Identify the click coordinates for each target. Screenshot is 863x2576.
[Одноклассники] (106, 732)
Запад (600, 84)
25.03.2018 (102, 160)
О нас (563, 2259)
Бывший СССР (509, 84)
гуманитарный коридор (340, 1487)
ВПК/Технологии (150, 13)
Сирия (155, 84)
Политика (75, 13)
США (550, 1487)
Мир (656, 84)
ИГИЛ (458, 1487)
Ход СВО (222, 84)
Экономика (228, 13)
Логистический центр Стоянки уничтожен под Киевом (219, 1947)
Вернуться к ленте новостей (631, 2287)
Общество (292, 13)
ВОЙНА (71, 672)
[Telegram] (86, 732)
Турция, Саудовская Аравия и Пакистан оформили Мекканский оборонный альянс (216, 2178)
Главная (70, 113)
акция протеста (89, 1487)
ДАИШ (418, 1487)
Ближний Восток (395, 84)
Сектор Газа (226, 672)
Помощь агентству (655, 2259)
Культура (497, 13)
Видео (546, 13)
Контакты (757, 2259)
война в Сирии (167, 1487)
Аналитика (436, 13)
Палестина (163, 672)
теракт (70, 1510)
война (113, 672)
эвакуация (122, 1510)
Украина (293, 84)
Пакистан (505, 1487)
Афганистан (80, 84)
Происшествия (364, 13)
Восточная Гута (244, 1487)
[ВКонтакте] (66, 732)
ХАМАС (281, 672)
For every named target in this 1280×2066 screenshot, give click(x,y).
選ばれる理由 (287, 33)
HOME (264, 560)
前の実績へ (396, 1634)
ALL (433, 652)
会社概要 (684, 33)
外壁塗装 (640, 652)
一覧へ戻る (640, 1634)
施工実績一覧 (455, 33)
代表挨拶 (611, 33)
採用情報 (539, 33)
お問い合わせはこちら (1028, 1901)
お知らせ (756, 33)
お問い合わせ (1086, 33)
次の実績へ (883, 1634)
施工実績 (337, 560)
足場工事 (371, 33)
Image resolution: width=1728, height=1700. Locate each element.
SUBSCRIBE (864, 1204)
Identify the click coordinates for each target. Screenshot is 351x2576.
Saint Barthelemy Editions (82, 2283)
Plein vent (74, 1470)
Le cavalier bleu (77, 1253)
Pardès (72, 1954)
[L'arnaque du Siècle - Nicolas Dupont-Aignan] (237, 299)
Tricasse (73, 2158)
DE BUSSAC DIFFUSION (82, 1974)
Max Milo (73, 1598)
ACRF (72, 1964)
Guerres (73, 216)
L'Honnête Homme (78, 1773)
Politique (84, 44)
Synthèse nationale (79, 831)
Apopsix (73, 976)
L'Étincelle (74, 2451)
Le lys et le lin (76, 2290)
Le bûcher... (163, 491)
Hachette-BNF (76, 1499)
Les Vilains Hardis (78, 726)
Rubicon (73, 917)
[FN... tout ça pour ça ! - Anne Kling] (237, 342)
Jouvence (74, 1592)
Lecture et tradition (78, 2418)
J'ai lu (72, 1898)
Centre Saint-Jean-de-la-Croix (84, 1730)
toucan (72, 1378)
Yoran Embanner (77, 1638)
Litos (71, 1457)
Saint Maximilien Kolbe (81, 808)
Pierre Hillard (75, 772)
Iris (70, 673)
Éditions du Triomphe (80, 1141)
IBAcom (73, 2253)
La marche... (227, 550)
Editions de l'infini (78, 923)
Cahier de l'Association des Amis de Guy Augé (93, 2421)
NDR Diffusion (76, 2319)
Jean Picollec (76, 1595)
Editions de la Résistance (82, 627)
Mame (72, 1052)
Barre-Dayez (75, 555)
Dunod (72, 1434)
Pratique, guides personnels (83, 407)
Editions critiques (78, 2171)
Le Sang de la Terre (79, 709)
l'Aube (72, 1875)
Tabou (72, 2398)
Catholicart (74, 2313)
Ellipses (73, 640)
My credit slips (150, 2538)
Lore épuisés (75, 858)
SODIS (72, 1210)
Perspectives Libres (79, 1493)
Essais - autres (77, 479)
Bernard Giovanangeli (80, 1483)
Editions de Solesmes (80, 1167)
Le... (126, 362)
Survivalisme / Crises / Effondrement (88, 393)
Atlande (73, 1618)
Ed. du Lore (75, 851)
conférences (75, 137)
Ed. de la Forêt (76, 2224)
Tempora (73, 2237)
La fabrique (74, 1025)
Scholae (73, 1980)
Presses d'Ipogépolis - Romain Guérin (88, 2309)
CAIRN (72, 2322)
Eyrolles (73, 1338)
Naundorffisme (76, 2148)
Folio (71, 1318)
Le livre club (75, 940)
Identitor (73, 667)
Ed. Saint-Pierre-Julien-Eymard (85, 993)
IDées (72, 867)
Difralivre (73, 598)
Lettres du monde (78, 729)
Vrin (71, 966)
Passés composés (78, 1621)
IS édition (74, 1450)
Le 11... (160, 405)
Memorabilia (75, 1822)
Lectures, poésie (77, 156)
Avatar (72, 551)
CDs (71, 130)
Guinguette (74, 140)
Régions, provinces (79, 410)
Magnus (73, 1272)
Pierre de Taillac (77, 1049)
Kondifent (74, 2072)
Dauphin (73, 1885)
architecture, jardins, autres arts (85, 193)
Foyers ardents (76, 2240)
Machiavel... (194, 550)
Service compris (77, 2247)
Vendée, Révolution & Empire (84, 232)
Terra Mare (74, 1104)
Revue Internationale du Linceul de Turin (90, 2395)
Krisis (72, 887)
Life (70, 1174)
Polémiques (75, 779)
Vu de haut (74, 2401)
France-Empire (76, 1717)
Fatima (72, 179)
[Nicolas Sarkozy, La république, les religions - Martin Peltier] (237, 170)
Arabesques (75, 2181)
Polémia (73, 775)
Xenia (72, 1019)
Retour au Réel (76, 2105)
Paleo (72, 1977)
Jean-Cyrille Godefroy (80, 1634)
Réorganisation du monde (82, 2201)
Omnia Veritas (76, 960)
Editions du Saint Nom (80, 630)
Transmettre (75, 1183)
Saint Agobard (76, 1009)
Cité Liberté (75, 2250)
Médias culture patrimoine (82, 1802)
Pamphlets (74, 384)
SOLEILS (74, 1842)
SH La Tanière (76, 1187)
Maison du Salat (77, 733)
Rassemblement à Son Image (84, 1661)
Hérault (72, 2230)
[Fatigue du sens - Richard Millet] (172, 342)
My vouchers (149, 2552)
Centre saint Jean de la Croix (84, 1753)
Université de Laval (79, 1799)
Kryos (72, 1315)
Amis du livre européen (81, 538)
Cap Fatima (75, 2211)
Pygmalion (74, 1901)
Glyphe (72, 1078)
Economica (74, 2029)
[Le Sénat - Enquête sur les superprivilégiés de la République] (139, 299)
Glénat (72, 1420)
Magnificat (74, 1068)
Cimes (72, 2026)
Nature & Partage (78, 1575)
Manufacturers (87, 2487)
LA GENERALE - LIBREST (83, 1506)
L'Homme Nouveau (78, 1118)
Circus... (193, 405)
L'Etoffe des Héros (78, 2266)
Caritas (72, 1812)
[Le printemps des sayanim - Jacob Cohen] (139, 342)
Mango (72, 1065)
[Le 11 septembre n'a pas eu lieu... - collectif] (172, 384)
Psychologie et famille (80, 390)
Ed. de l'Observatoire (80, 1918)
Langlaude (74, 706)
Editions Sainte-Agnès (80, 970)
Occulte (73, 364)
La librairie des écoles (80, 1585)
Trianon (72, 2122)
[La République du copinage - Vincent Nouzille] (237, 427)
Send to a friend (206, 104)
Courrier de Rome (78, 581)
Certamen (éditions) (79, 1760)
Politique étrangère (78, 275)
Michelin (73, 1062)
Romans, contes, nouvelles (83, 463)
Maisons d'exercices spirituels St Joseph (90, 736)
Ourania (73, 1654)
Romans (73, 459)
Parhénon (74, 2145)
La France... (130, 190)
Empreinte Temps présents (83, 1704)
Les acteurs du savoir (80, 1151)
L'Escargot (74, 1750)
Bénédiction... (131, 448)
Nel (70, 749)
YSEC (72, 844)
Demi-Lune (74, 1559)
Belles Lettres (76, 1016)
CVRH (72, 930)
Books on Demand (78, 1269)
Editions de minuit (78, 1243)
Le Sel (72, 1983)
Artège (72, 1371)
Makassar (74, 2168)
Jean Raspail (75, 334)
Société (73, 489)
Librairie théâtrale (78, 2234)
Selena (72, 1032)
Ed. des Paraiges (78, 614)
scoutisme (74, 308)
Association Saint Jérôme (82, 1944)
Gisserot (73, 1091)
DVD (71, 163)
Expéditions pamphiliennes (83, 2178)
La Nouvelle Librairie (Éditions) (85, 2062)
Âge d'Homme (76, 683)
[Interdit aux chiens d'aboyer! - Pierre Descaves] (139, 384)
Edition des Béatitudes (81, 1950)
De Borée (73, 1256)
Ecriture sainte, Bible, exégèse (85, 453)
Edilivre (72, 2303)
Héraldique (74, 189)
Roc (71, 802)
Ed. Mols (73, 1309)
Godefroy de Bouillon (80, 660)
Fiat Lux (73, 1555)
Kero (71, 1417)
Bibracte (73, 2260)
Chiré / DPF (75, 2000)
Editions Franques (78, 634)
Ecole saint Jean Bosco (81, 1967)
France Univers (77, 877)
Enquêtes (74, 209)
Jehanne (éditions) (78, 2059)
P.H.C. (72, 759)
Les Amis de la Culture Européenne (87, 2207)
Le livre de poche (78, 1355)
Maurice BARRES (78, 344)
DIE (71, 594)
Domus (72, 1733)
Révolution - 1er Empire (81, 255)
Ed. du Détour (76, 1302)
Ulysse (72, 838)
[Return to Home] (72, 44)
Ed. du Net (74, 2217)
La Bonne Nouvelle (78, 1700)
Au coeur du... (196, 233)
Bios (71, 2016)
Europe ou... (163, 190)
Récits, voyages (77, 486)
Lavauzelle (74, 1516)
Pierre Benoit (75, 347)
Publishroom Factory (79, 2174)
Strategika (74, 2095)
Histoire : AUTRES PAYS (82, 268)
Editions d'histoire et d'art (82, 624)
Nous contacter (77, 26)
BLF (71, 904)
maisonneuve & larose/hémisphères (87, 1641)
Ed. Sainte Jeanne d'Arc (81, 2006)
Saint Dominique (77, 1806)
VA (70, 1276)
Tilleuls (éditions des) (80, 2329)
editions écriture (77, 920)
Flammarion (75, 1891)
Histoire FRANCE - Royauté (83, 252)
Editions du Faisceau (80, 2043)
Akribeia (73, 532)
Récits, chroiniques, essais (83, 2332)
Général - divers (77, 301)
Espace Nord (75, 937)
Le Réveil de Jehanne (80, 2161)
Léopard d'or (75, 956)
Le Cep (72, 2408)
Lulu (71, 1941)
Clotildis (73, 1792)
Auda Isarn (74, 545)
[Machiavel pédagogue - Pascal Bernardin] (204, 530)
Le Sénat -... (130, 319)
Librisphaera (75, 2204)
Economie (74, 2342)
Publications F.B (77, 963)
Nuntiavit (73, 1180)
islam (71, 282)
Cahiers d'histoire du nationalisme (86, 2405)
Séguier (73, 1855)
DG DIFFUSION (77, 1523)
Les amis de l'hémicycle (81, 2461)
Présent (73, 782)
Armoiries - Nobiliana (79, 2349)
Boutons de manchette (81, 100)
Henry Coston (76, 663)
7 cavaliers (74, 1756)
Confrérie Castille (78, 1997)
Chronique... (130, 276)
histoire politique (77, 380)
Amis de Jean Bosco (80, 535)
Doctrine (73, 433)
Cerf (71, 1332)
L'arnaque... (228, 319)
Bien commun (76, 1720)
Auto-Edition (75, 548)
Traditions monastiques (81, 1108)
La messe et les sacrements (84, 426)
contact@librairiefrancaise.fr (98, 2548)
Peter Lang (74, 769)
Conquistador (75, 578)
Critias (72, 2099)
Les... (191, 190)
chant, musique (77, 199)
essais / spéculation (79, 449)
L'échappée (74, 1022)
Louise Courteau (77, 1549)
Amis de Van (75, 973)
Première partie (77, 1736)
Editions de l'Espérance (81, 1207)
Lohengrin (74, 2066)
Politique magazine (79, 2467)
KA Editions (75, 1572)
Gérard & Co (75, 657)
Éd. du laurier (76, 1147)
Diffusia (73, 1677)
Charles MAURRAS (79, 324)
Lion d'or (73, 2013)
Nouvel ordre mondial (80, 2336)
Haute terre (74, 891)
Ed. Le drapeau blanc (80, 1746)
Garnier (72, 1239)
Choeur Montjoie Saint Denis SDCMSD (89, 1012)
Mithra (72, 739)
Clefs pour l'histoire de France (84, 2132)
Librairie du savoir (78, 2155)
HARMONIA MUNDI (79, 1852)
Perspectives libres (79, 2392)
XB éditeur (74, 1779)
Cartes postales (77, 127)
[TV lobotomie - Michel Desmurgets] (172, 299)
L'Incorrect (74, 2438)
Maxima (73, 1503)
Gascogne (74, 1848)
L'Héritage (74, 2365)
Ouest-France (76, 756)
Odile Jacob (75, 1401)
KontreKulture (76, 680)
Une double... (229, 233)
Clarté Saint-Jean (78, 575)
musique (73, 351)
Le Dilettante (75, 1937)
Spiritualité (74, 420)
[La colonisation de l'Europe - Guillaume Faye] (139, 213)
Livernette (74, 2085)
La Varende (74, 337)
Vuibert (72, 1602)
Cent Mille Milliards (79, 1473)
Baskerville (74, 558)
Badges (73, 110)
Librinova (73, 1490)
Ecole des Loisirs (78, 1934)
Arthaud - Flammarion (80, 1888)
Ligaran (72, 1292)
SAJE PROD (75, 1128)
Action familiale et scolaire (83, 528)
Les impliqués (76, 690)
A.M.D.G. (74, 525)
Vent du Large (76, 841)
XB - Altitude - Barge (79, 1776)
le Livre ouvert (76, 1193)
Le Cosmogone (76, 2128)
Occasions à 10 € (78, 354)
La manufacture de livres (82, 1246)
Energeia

━━━━━━

PROBLEM TO SOLVE -
Review the entries above and return every line where "Bosco" appears.

RESULT BELOW -
Ecole saint Jean Bosco (81, 1967)
Amis de Jean Bosco (80, 535)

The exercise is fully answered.